Short exercise —
Please answer these questions from the article on the Surface Transportation Assistance Act of 1982:
(a) In what year did Cross-Country hire Thomas?
(b) How long after his termination did Thomas file suit?
(c) Within how many days must a complaint under the STAA be filed?

Document extract —
========================================
Surface Transportation Assistance Act of 1982: An Early End to State or Common Law Wrongful Discharge Claims?[dagger], The
Miller, Donald L III.
INTRODUCTION
The facts giving rise to Jason Thomas' lawsuit against Cross-Country Shipping Co. were, unfortunately, not uncommon in the trucking industry.1 These facts are presented briefly because they are typical of a number of claims in the trucking and transportation industry.
Cross-Country hired Thomas to drive interstate shipping routes in 2002. Although initially a good employee, Thomas' job performance quickly deteriorated. He began being insubordinate and, on multiple occasions, failed to arrive at his destinations on time. Because of this behavior, and because Thomas twice refused to make ordered deliveries, CrossCountry terminated his employment less than one year after he had been hired.
Although Cross-Country believed that it had legally terminated Thomas' at will employment,2 Thomas disagreed. Six months after his termination and within his state's statute of limitations for a state law wrongful-termination claim, Thomas filed suit against Cross-Country in the local United States District Court. Therein, he alleged that Cross-Country had illegally terminated his at will employment. Thomas claimed that he had been terminated not because of the above-described behavior, but instead because he had refused to violate state and federal safety regulations regarding in-service hours. Upon being served with Thomas' complaint, Cross-Country wondered whether there was any way that it could avoid engaging in protracted litigation while still standing by its decision to terminate the employment.
Fortunately, employers such as Cross-Country can, in some jurisdictions, prevail by dispositive motion on suits filed by ex-employees like Thomas. As this article discusses in more detail, a number of courts have held that state law claims like those of Thomas are preempted by the Surface Transportation Assistance Act of 1982 ("STAA").3 Because of this preemption, these courts have concluded that ex-employees are precluded from pursuing otherwise viable state law wrongful discharge claims. These employees must instead pursue their claims under the administrative procedures set up by the STAA.
Further, because the STAA provides that any complaint thereunder must be filed within just 180 days of the conduct prohibited under the STAA, several ex-employees miss this deadline and are therefore prohibited from pursuing even this administrative remedy. Because of this preemption and the applicable deadline for seeking permissible relief, many employers like Cross-Country are able to successfully and economically stand by their decisions to terminate employees like Thomas.
II.
========================================
Records —
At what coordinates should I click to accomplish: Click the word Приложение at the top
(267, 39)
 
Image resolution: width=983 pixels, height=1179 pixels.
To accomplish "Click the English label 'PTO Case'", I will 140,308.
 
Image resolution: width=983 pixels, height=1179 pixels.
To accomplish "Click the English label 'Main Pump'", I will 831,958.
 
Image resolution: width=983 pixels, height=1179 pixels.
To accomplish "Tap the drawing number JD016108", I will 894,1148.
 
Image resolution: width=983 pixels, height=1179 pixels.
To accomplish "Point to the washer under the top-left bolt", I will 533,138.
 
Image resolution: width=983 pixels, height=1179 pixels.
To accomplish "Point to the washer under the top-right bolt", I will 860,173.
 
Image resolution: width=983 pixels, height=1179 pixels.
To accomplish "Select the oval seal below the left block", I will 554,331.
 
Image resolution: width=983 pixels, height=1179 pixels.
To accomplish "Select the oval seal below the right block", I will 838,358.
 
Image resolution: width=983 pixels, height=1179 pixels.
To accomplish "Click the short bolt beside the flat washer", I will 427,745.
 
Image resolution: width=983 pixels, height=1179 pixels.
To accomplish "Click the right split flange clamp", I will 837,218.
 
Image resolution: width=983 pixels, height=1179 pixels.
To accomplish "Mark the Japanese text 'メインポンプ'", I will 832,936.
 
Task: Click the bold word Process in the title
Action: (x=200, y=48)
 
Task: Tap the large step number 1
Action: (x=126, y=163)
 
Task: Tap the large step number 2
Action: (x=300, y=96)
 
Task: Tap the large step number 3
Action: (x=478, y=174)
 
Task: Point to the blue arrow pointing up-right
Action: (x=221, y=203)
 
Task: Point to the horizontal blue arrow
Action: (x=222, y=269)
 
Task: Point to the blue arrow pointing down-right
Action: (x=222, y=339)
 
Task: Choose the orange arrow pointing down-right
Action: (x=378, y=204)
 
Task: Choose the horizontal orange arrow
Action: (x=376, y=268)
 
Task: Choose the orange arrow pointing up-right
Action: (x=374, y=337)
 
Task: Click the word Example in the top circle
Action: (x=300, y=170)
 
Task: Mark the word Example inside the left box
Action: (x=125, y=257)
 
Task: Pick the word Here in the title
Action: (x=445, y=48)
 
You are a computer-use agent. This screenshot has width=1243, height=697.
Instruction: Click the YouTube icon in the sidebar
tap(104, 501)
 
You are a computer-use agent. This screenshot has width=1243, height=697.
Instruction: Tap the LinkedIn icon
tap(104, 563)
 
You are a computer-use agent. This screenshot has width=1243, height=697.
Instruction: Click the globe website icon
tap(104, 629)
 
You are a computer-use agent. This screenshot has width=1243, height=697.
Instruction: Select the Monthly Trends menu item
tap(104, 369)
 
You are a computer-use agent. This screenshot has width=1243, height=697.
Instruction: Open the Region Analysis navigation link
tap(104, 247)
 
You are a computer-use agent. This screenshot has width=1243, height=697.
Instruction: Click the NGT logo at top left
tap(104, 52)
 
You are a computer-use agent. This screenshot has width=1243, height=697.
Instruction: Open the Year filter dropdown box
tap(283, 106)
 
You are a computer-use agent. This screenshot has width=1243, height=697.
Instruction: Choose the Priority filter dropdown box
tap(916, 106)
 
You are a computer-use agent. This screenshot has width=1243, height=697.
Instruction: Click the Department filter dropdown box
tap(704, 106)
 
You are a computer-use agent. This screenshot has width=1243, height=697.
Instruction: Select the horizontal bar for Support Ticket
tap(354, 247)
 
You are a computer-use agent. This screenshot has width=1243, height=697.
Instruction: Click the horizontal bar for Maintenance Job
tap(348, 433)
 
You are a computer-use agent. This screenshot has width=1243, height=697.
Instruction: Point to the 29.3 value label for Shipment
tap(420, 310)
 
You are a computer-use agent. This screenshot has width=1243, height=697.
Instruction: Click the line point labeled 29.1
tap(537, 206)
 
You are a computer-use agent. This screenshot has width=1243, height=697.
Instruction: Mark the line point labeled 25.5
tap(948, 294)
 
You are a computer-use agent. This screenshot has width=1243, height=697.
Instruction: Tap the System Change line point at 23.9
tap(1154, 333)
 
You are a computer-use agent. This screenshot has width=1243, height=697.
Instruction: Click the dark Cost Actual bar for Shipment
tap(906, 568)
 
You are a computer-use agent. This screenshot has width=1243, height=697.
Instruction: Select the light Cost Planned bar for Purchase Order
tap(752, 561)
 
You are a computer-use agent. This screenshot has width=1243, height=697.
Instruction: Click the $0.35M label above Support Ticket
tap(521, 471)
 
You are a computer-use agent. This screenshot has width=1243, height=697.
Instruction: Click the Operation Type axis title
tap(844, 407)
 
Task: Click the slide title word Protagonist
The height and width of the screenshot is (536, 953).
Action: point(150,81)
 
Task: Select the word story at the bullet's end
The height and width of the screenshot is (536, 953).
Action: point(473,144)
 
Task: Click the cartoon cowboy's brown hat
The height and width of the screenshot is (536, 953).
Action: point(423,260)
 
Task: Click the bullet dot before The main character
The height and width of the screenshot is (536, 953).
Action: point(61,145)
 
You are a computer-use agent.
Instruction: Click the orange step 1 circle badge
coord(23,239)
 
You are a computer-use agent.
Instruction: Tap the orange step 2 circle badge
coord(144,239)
========================================
Task response —
(a) 2002
(b) Six months
(c) Within 180 days of the conduct prohibited under the STAA